Reading text:
>>>
Vertical basalt walls along the Columbia River Gorge are graced with the greatest concentration of waterfalls in North America, particularly along the Oregon side of the western Gorge.
Why are there fewer waterfalls on the Washington side of the Columbia River? The Washington side faces south and receives more sunlight, so it's drier. But more importantly, is the geology. The Washington side is an unstable "layer cake" of dense basalt on top of softer, unconsolidated rocks, and the whole assembly tilts to the south as it follows the buried slope of an extinct volcano. Earthquakes and ground saturation have given rise to numerous landslides, which have reduced the slope along the Washington side of the western Gorge. With fewer vertical drops, there are fewer waterfalls.
Pours over a wide section of a stream. Dutchman Falls along upper Multnomah Creek is a block shape and can be seen at the 1.7 mile point on Larch Mountain Trail #441.
<<<
Data shown:
>>>
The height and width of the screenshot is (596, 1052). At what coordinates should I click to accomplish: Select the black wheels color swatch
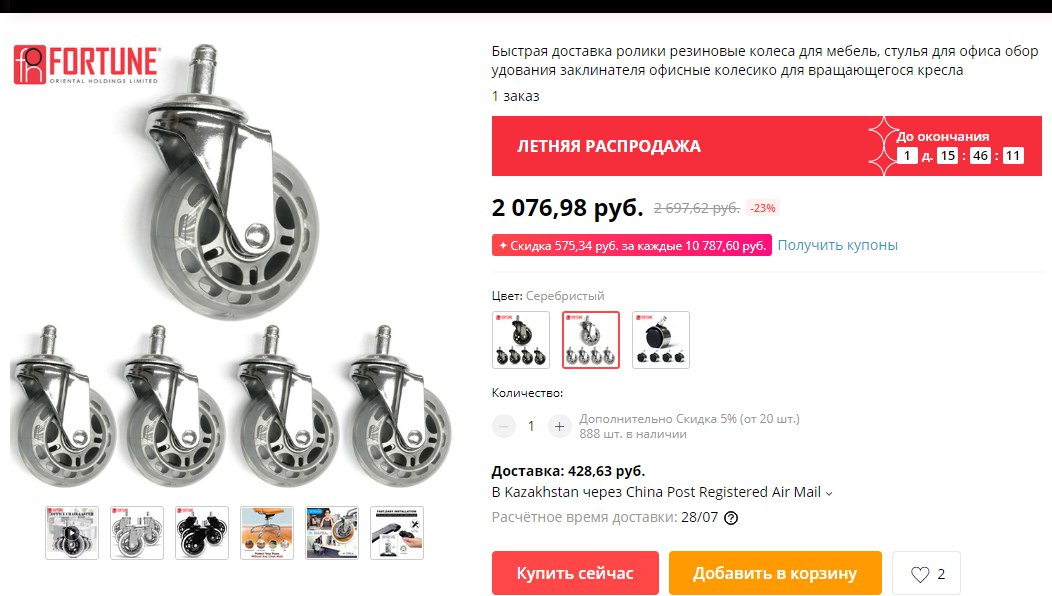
<<<
Complete the following:
A. Translate this sentence from the Gorge waterfalls text into Spanish: "The Washington side faces south and receives more sunlight, so it's drier."
B. Write the next part of the Gorge waterfalls text, picking up after its final sentence.

Answers below:
A. El lado de Washington está orientado al sur y recibe más luz solar, por lo que es más seco.

B.
Tumbles along a series of rock steps. You'll find a fine model with Upper Multnomah Falls, near the junction with Wahkeena Trail #420.
Descends from a stream above and is similar to a horsetail but it gets broader or "fans out" at the bottom. See fan-shaped falls by hiking the Wahkeena Trail #420
Looks just like a horsetail. Dropping vertically, it maintains contact with bedrock. Oneonta and Horsetail Falls are good examples.
Drops vertically and away from the cliffside, losing contact with bedrock. Multnomah Falls is a classic example and so is Latourell Falls.
Pours out of a narrow opening in the stream and into a pool. Punchbowl Falls, a 2.1 mile hike on Eagle Creek Trail, features a viewpoint and bench- the perfect combo for a rest stop.
Separate into several parts. Examples include Triple Falls on Oneonta Trail #424, and upper McCord Creek Falls on the Elowah Falls Trail out of John B. Yeon State Park.
Falls, then falls, then falls again. It has sereral "tiers"- separate falls that can all be viewed all at once. Wahkeena is tiered as well as Bridal Veil.
Information provided by the US Army Corps of Engineers (Portland District)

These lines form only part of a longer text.